#### BRIEF:
Would you repeat word for word the lines of the listing that follows, from the one with "1568x335 pixels. At" up to and including the one with "Viewport: 1089px width, 841px height.", and leave out the images?

#### DATASET:

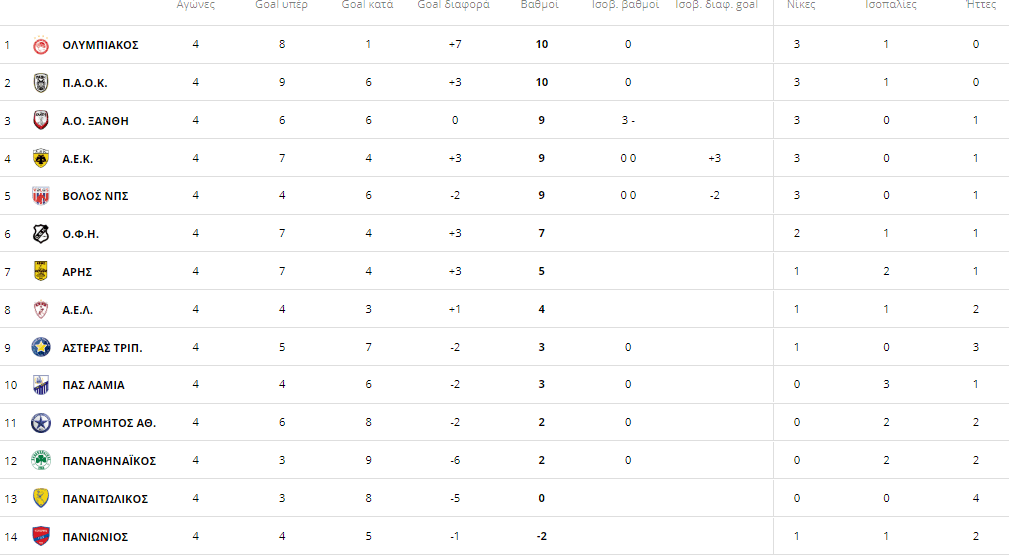The image size is (1009, 555).
Task: Click the O.F.I. black and white crest
Action: [41, 234]
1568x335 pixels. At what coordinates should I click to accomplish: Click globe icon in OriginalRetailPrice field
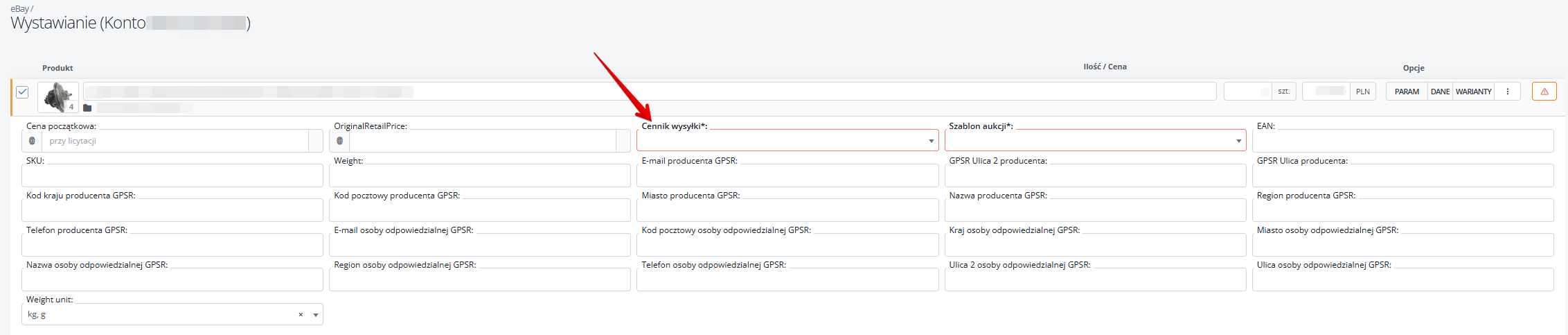[x=339, y=141]
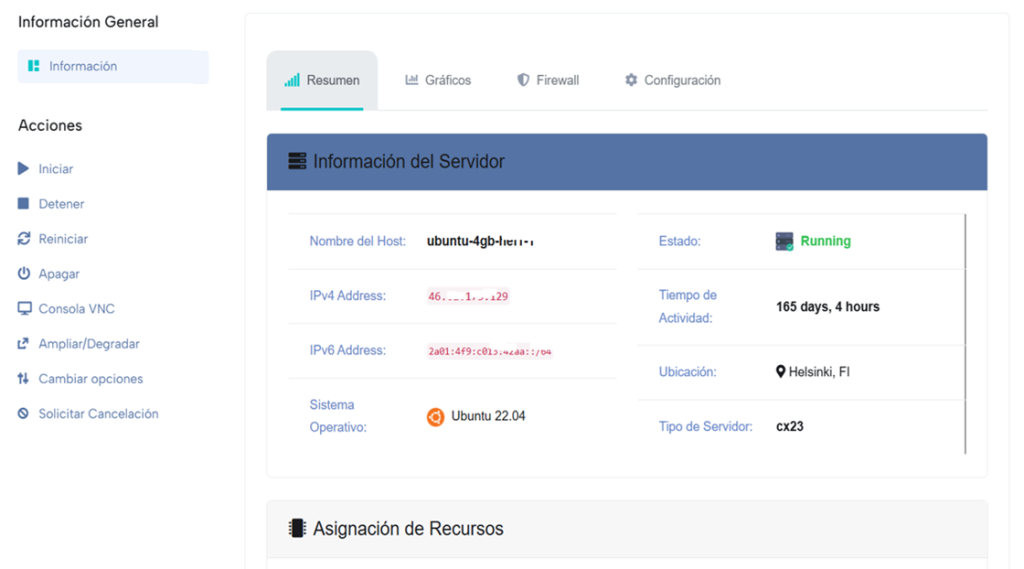Click the Ampliar/Degradar link text
Viewport: 1024px width, 569px height.
[x=89, y=344]
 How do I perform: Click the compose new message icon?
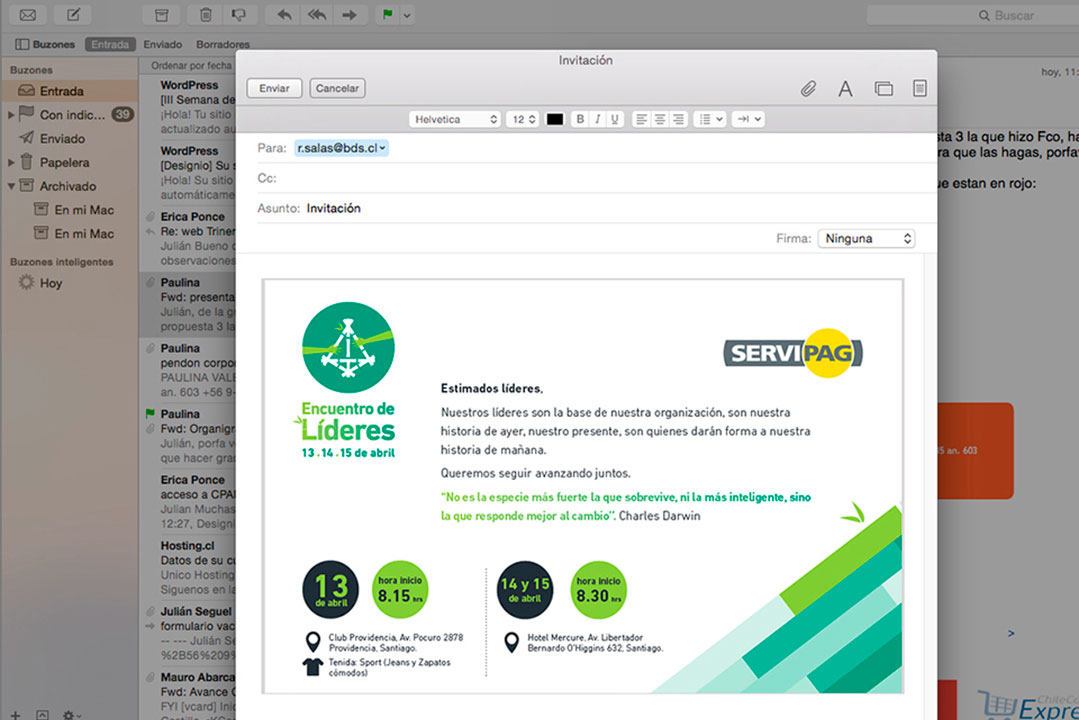[x=72, y=15]
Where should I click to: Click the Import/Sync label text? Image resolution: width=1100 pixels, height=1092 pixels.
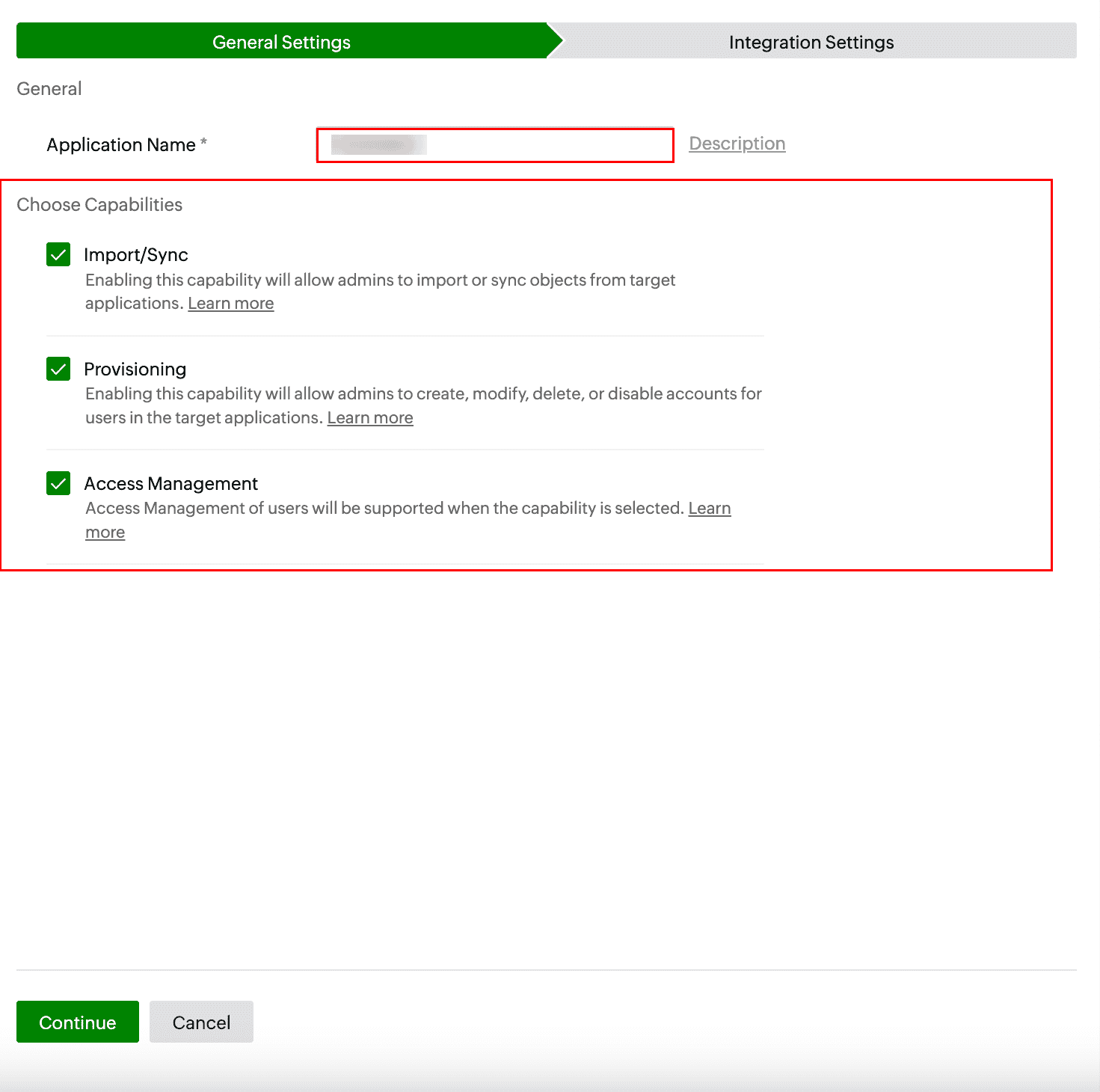click(x=136, y=254)
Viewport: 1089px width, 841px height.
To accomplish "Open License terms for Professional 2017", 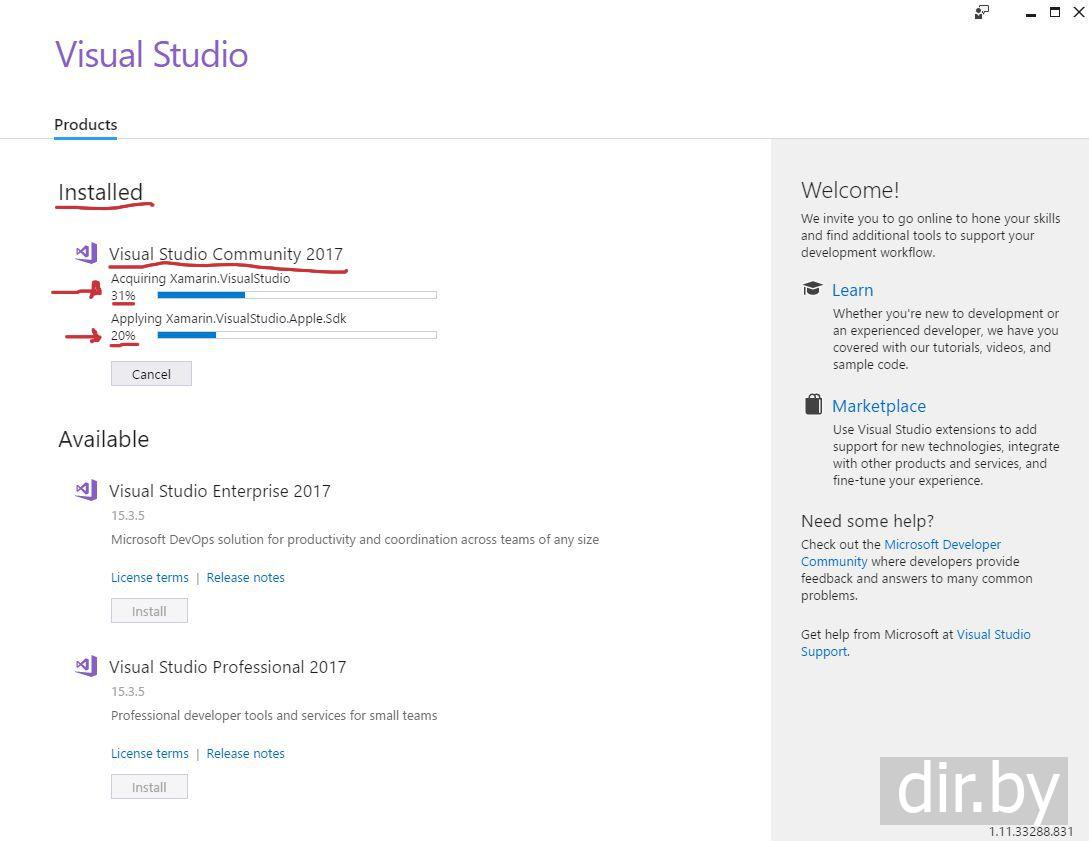I will [150, 753].

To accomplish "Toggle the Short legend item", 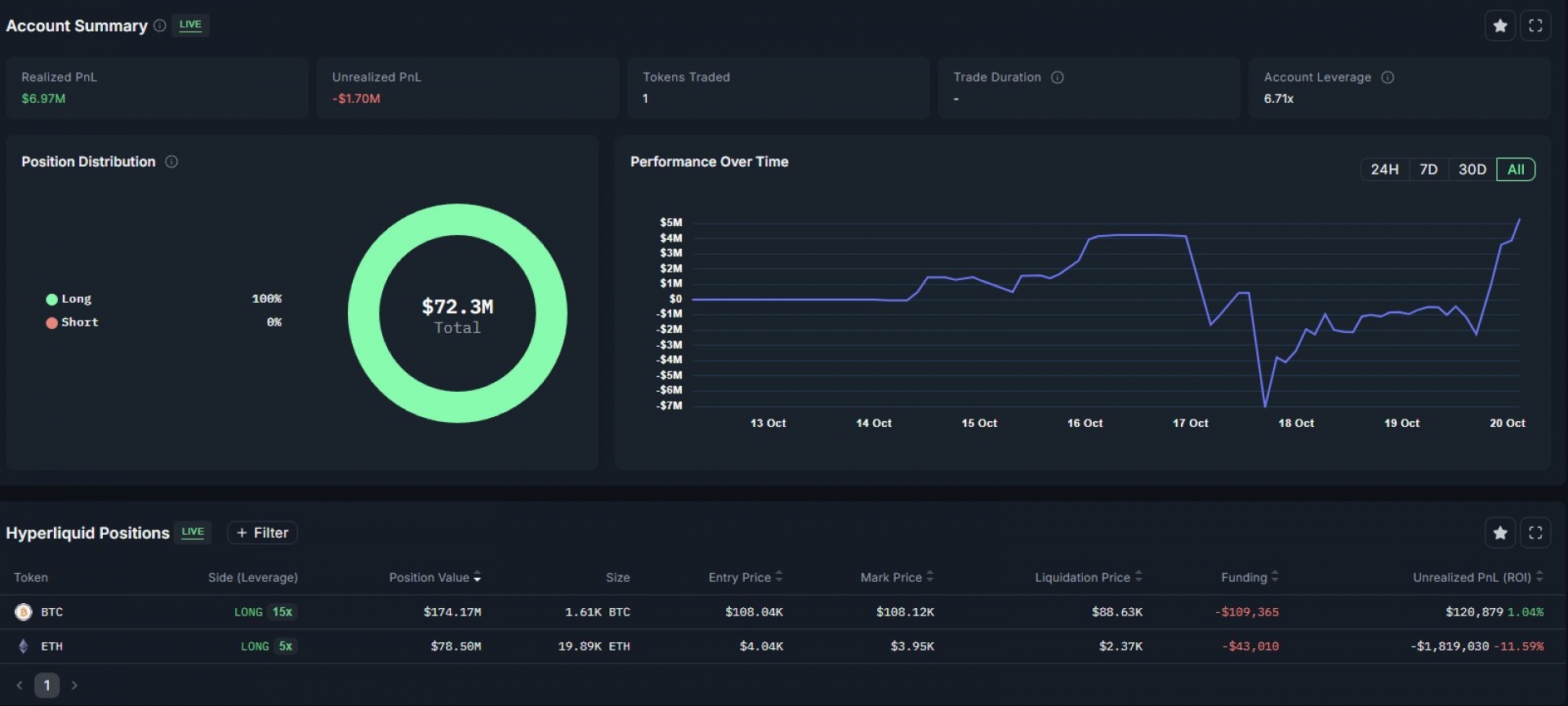I will tap(72, 322).
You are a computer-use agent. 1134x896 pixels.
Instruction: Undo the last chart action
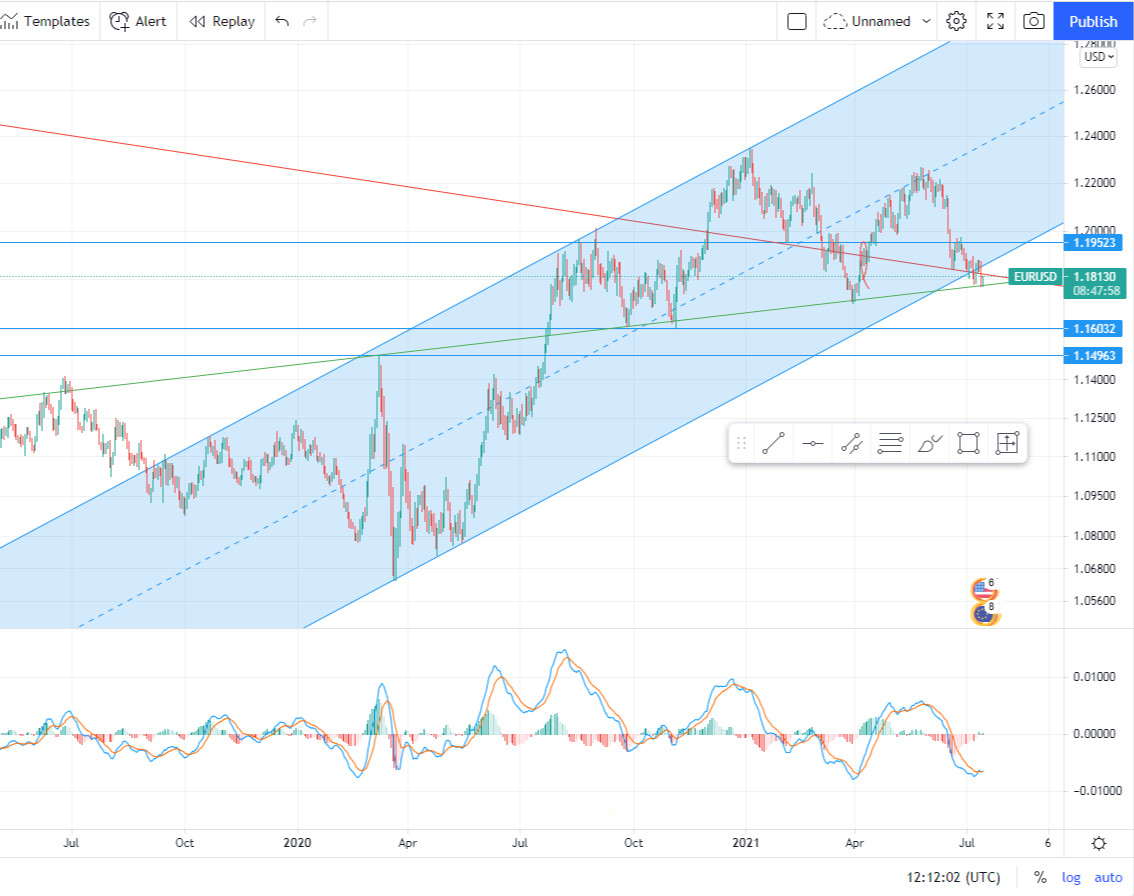coord(282,21)
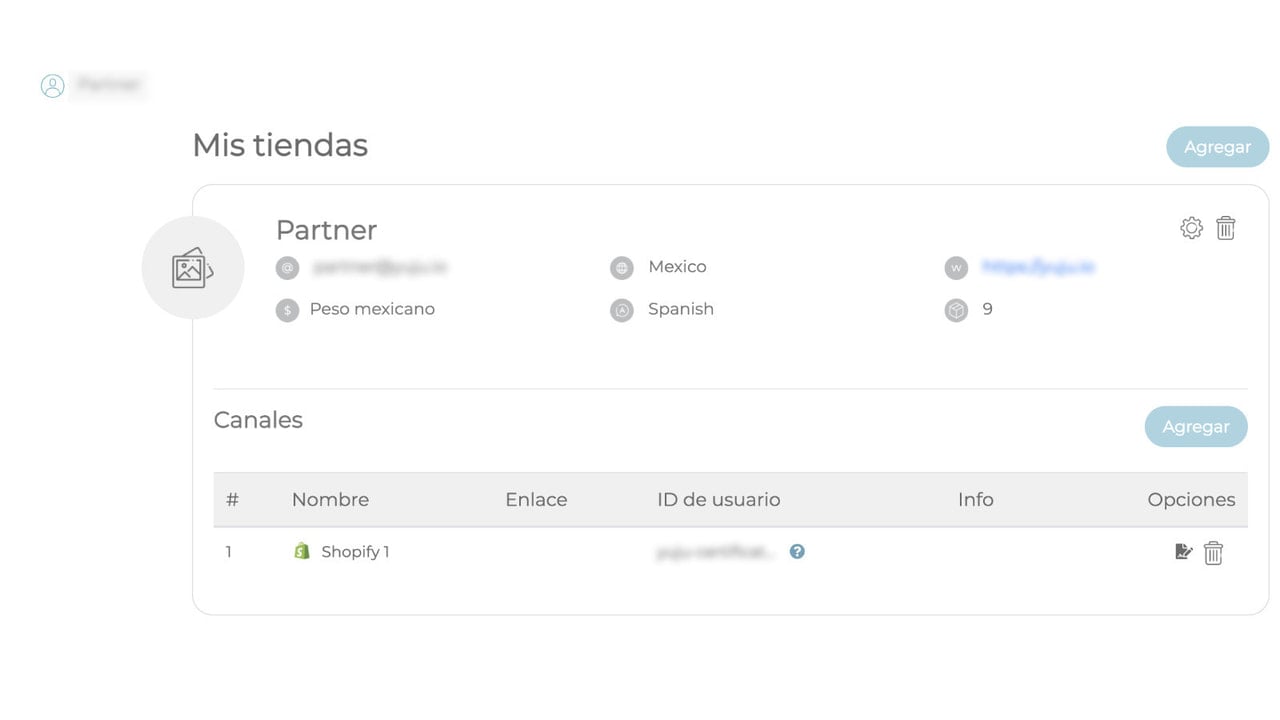1280x720 pixels.
Task: Click the Opciones column header
Action: point(1191,499)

#### SOLUTION FOR THIS EXERCISE:
1568x335 pixels. At what coordinates should I click to accomplish: Click globe icon in OriginalRetailPrice field
[x=339, y=141]
Click the Ampliar/Degradar link text
Viewport: 1024px width, 569px height.
[x=89, y=344]
 How do I perform: Click the compose new message icon?
[x=72, y=15]
Where should I click to: Click the Import/Sync label text? Image resolution: width=1100 pixels, height=1092 pixels.
click(x=136, y=254)
Viewport: 1089px width, 841px height.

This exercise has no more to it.